Health/HIV AIDS Minister Sasa Zibe went undercover in the ABC program and posed as a snake venom buyer to prove reports that the pharmacy was illegally selling the Indian-made medication.
But Jarvis, in a full-page statement in one of PNG's daily newspapers, denied his company committing acts of impropriety said they were ready to let the PNG Health Department do an audit of its staff and 24 pharmacies.
"City Pharmacy conducts its affairs in a transparent manner and is willing to subject its 24 pharmacies for audit and inspection by the Department of Health and is prepared to make available its 1400 staff members as part of any such investigation," said the CPL chairman.
City Pharmacy has never received or sold any stolen pharmaceuticals, he added.
The revelations by the ABC report coincides with an investigation by the PNG Health Department into why government-bought drugs are not being delivered to hospitals and health centers in rural PNG.
The department is looking at setting up a drug registration program to prevent the illegal import of medicines, which Jarvis indicated would be supported by CPL.

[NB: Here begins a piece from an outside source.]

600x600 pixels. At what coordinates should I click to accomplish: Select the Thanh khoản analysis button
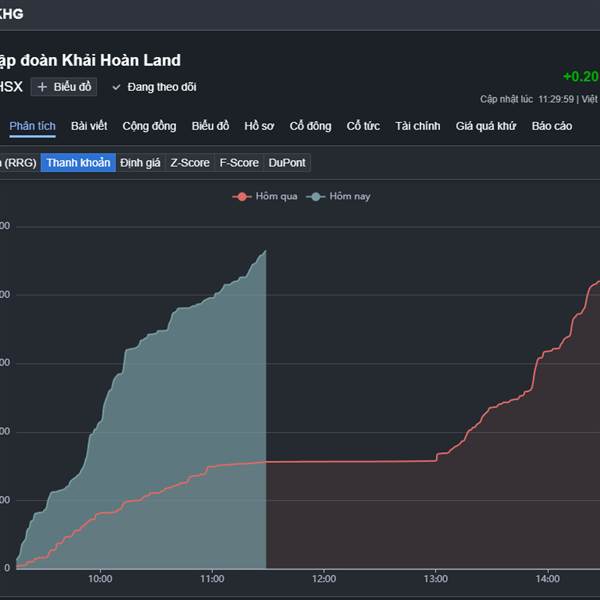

"City Pharmacy is a trusted health care provider in Papua New Guinean, we respect and honor that trust and we strive to maintain the highest integrity and ethics at all times, whilst providing healthcare products and medicines for the best prices," he added.
PNG has one of the world's highest snakebite fatality rates but anti-snake venom is not easily accessible by government-owned hospitals and district-based health centers due to its exorbitant cost.